Ofcomのデータによると、TikTokは英国の成人インターネットユーザーの42%に利用されているものの、YouTube、WhatsApp、フェースブックなどを大きく下回っている。しかし、TikTok、インスタグラム・リールズ、YouTubeのShortsなどの「縦型動画」は、16歳から24歳では83%、65歳以上では2%が重要視している。
そのため、労働党が保守党よりも若い有権者にアピールするためにTikTokに投資することは理にかなっており、NGOと協力しているデジタル動員機関フォワード・アクションのベリー・コクラン最高経営責任者は、TikTokが登場したばかりであることに驚いた。
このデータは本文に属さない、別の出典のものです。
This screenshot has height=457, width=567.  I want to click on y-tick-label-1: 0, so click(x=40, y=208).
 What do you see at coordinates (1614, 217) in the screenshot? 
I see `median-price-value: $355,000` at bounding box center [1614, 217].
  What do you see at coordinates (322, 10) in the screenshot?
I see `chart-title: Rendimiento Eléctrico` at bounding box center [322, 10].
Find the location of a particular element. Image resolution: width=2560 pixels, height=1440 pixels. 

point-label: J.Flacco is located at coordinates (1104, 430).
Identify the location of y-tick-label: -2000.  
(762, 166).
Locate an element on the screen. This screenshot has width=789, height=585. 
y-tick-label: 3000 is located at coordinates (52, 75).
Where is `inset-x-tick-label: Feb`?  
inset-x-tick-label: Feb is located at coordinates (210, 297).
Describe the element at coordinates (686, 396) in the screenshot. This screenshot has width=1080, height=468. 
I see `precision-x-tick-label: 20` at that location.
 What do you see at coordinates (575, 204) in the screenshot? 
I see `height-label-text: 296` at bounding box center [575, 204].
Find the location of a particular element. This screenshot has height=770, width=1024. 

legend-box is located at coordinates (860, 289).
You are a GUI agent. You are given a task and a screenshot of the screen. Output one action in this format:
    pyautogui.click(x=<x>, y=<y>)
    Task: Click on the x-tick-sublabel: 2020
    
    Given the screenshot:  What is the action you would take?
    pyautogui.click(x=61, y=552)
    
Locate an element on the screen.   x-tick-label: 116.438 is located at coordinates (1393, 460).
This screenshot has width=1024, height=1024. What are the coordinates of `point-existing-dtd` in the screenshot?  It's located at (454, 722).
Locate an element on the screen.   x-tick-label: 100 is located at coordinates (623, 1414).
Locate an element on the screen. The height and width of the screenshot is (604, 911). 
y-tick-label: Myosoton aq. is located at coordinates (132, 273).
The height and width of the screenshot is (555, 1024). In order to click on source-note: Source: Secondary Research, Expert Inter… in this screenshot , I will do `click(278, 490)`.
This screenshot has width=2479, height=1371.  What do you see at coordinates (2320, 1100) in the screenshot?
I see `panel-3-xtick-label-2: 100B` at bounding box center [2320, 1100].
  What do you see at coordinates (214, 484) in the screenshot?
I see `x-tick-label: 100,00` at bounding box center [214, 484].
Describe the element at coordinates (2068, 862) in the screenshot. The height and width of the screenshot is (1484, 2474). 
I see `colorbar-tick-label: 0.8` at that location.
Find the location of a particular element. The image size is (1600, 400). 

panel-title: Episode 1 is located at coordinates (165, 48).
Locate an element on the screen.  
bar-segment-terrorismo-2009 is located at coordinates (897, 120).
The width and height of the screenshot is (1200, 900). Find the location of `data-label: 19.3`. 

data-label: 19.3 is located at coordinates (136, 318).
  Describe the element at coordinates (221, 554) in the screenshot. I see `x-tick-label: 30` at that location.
「それはジョー・バイデン氏にとっての戦略の大きな焦点でした」とコクラン氏は述べた。「バイデン氏は大きなインフルエンサー戦略を持っており、それは彼がメッセージングについて考えている方法の大きな部分を占めている。前回のアメリカの選挙では、大きな効果を上げた。イギリスの政治家、特に労働党はアメリカの民主党から多くを学んでいる。だから、ずっと前からTikTokで存在感を高めていたと思っていました。」。
TikTokを運営するバイトダンスに対する中国の影響力に対する安全保障上の懸念が、英国の政治家が関与に消極的な理由の1つであることは間違いない。バイデン大統領がドナルド・トランプ大統領のソーシャルメディアへの影響力に反応しているなど、政治的な文脈も異なる。しかし、テディ・ゴフ氏のようなアメリカのストラテジストは、政治的なメッセージを共有して広めることができるティックトッカー集団を構築することが不可欠だと示唆している。これは、労働党がデジタルよりもフィナンシャル・タイムズ紙の単一の印刷広告に多くのお金を費やした2015年の選挙運動からのすべての長い道のりである、89アップのマイク・ハリス氏は言った。
「保守党はフェースブックの広告について完全に釘を刺していた」だと指摘する。2016年の国民投票の際にオブザーバー紙がケンブリッジ・アナリティカについて暴露した後、政党と一般の人々はソーシャルメディアが選挙に及ぼす影響に目覚め、2017年と2019年にはすべての政党が何らかのソーシャルメディア戦略を持っていた。
だが、アルゴリズムが微調整され、人々の欲求が変化する中で、ソーシャルメディアは常に変化する状況の中に存在している。Twitterは労働党の2019年の選挙運動の中心的存在だったが、イーロン・マスク氏によって改名されたXは今回ほとんど影響を受けなかった。